Caroline M. Moore, Sarah C. Smith, Evangelia Protopapa, Jan Meulen
To critically review conceptual frameworks for available patient-reported outcome (PRO) questionnaires in men having radical prostatectomy (RP), psychometrically evaluate each questionnaire, and identify whether each is appropriate for use at the level of the individual patient. We searched PubMed, the Reports and Publications database of the University of Oxford Patient-Reported Outcomes Measurement Group and the website of the International Consortium for Health Outcomes Measurement (ICHOM) for psychometric reviews of prostate cancer-specific PRO questionnaires. From these we identified relevant questionnaires and critically appraised the conceptual content, guided by the Wilson and Cleary framework and psychometric properties, using well established criteria. The searches found four reviews and one recommendation paper. We identified seven prostate cancer-specific PROs: the Expanded Prostate Cancer Index Composite-26 (EPIC-26), Expanded Prostate Cancer Index Composite-50 (EPIC-50), University of California-Los Angeles Prostate Cancer Index (UCLA-PCI), Functional Assessment of Cancer Therapy - Prostate Cancer Subscale (FACT-P PCS), European Organisation for Research and Treatment of Cancer Quality of Life Questionnaire – prostate specific 25-item (EORTC QLQ-PR25), Prostate Cancer – Quality of Life (PC-QoL), and Symptom Tracking and Reporting (STAR).

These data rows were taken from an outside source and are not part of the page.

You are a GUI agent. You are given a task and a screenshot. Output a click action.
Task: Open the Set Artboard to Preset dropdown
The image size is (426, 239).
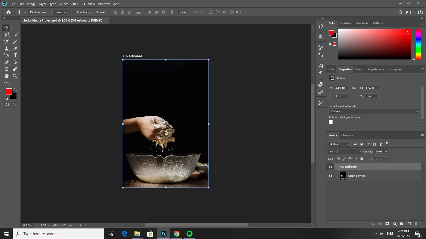tap(374, 112)
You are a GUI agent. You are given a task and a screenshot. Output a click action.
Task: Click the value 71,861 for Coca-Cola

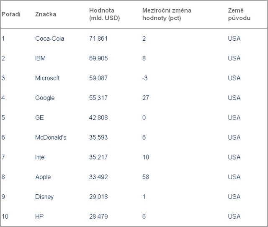tap(98, 39)

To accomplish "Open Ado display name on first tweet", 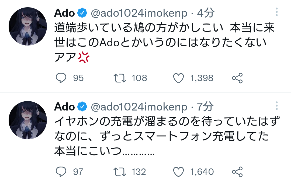I will (x=64, y=13).
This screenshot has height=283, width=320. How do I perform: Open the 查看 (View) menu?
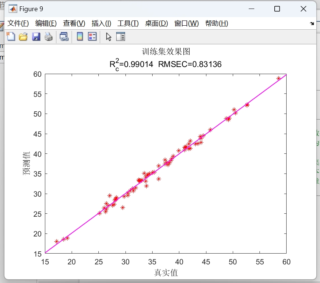coord(73,23)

Six out of seven measures purported to measure health-related quality of life (HRQL), but items focused strongly on urinary and sexual symptoms/functioning. The remaining questionnaire (STAR) claimed to assess functional recovery after RP. The psychometric evidence for these questionnaires was incomplete and variable in quality; none had evidence that they were appropriate for use with individual patients. Several questionnaires provide the basis of measures of urinary and/or sexual symptoms/functioning. Further work should explore other aspects of HRQL that are important for men having RP. Further psychometric work is also needed to determine whether they can be used at the individual level.